To: PatiBob who wrote (4614)12/2/2003 12:14:58 PM
From: sandintoes  Read Replies (3) | Respond to of 6358
 
Look at this...he makes it up...it would be funny if the liberals didn't take it seriously!

Wesley Clark's Conspiracy Theory
The general tells Wolf Blitzer about the neoconservative master plan.

by Matthew Continetti


DOES GEN. WESLEY CLARK SUBSCRIBE TO THE WEEKLY STANDARD? Commentary, maybe?
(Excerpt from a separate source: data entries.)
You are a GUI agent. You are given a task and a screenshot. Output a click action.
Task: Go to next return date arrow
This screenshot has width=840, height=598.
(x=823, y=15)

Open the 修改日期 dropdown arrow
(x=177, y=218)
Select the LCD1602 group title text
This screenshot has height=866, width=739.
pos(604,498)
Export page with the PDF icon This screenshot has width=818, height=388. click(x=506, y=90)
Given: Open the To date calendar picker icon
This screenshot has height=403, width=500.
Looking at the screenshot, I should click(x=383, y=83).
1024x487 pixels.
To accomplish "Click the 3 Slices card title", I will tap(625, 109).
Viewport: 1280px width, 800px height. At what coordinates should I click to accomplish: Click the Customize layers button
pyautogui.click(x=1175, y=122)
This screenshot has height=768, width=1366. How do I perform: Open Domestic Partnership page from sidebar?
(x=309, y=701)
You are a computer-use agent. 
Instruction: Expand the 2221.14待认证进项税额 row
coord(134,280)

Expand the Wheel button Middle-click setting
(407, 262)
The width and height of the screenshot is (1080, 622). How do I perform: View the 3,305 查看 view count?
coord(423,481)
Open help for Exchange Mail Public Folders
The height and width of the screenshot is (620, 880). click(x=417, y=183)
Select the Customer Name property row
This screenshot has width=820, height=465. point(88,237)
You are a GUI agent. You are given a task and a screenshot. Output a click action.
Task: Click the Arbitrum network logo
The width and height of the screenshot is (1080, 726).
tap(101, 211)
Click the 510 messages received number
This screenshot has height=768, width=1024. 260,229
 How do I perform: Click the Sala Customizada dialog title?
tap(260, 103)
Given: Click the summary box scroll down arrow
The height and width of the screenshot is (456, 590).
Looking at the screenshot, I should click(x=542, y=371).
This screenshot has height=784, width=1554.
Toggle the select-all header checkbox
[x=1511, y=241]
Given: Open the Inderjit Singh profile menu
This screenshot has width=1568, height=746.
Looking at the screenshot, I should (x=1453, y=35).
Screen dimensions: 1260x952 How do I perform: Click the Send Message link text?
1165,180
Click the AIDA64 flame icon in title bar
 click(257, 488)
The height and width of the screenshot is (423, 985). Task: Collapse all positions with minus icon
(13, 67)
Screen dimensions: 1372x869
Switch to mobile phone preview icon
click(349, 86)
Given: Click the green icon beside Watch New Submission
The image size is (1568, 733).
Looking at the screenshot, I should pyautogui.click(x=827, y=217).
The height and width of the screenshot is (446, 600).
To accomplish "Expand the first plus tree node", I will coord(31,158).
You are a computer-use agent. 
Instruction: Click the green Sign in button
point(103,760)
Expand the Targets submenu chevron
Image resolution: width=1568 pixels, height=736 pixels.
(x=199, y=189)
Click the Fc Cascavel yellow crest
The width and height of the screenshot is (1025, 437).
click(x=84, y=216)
Because he seems to know a lot about, as he puts it, the "neoconservative press." Yesterday on CNN's "Late Edition," for example, Clark said--not for the first time--that the Bush administration's war plans extend far beyond Iraq.

"I do know this," Clark told Wolf Blitzer. "In the gossip circles in Washington, among the neoconservative press, and in some of the statements that Secretary Rumsfeld and Secretary Wolfowitz have made, there is an inclination to extend this into Syria and maybe Lebanon." What's more, Clark added, "the administration's never disavowed this intent."

Well, no. Here's what a senior administration official told the Los Angeles Times's Robin Wright last April: "The lesson of Iraq is not 'Watch out, the U.S. is going to invade.' We're not. . . . Do you think President Bush would do anything to prepare for an election like fight another war? He's not looking for more foreign adventures. We won't get ahead by invading Syria or Iran."

Secretary of State Colin Powell made the same argument when he visited Syria last May. The secretary traveled to Damascus shortly after major combat operations in Iraq had ended, Powell said, in order "to pursue diplomacy and mutual political efforts that both sides can be taking." The reason for the visit? "So the issue of war hostilities is not on the table."

Case closed, right?

Wrong. Clark has made his charge a central plank of his presidential campaign. Clark writes in his book, "Winning
Modern Wars," that in November 2001, during a visit to the Pentagon, he spoke with "a man with three stars who used to work for me," who told him a "five-year plan" existed for military action against not only Afghanistan and Iraq, but also "Syria, Lebanon, Libya, Iran, Somalia, and Sudan." Clark has embellished this story on the campaign trail, going so far as to say, "There's a list of countries."

Clark's proof? None. He never saw the list. But, the general recently told the Arkansas Democrat-Gazette, "You only have to listen to the gossip around Washington and to hear what the neoconservatives are saying, and you will get the flavor of this."

You probably get the flavor of what Wesley Clark is saying, too. It tastes, as THE SCRAPBOOK pointed out three weeks ago, like baloney. And sometimes, as in the case of yesterday's interview with Blitzer, it tastes like three-week-old baloney.